Deep Linking and Micro tagging
Up until now we have been talking for the most part about building out a deep data model to serve up relevant content to users, drawing from multiple sources of evidence. The last point about semantic tagging is describing how customers can leverage all the inferred and synthesized metadata and express a set of semantic tags on their pages, making them more SEO optimized. For instance, if we generate a set of several thousand landing pages, we can use the same metadata to tag up the page and page components that we used to generate the page, reinforcing its relevance to the topic. This is an emerging area which will quickly take off, especially when there are more services parsing page data and delivering “answers, rather than page views.” Think Siri results that are tailored to a specific use case, rather than search results that make the user hunt down a way to interact with the content.

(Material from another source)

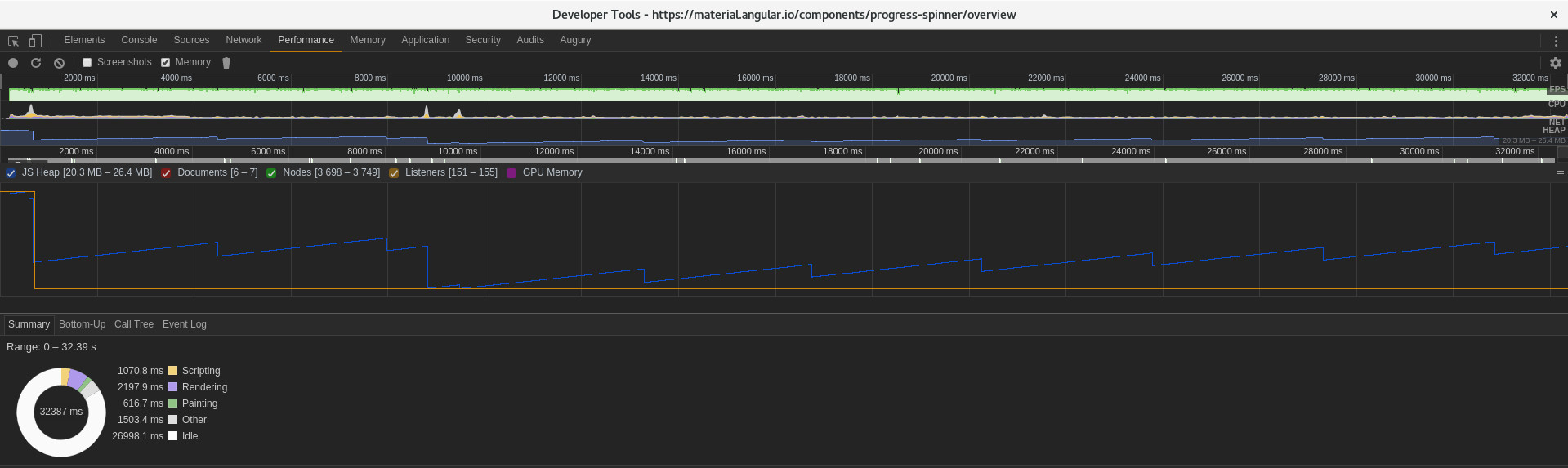Click the collect garbage trash icon
The image size is (1568, 468).
coord(226,63)
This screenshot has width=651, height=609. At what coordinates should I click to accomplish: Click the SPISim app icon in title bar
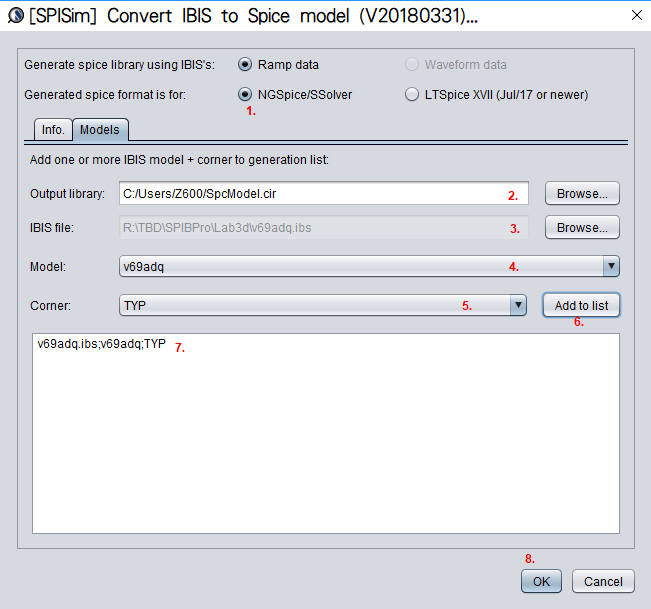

Products at the end of the long tail are a mash-up of attributes – Red Calvin Klein crewneck women’s size 3 Irish knit sweater is comprised of color, brand, style, gender, size, weave, and product type. Micro tagging allows for detailed and specific entry to a product meeting particular needs of a customer. This approach is also appropriate for detailed retrieval of context-specific products.
“Semantic micro tags” are metadata. Semantic tagging is simply tagging based on meaning. “Although the content of web pages has been capable of some "automated processing" since the inception of the web, such processing is difficult because the markup tags used to display information on the web do not explain what the information means. Microformats can bridge this gap by attaching semantics, and thereby obviate other, more complicated, methods of automated processing, such as natural language processing or screen scraping. The use, adoption and processing of microformats enables data items to be indexed, searched for, saved, or cross-referenced, so that information can be reused or combined.”
Semantics can be approached from many different perspectives that range from adding micro-tags to conducting various analytical techniques that help optimize the search experience. Relationship information about products that are used together can help expedite and streamline the user’s progress. Entity extraction can be used to derive information about product features and use. Finally, combining information from multiple sources can be used to produce insights that are deeper than any single source, resulting in an enhanced user experience.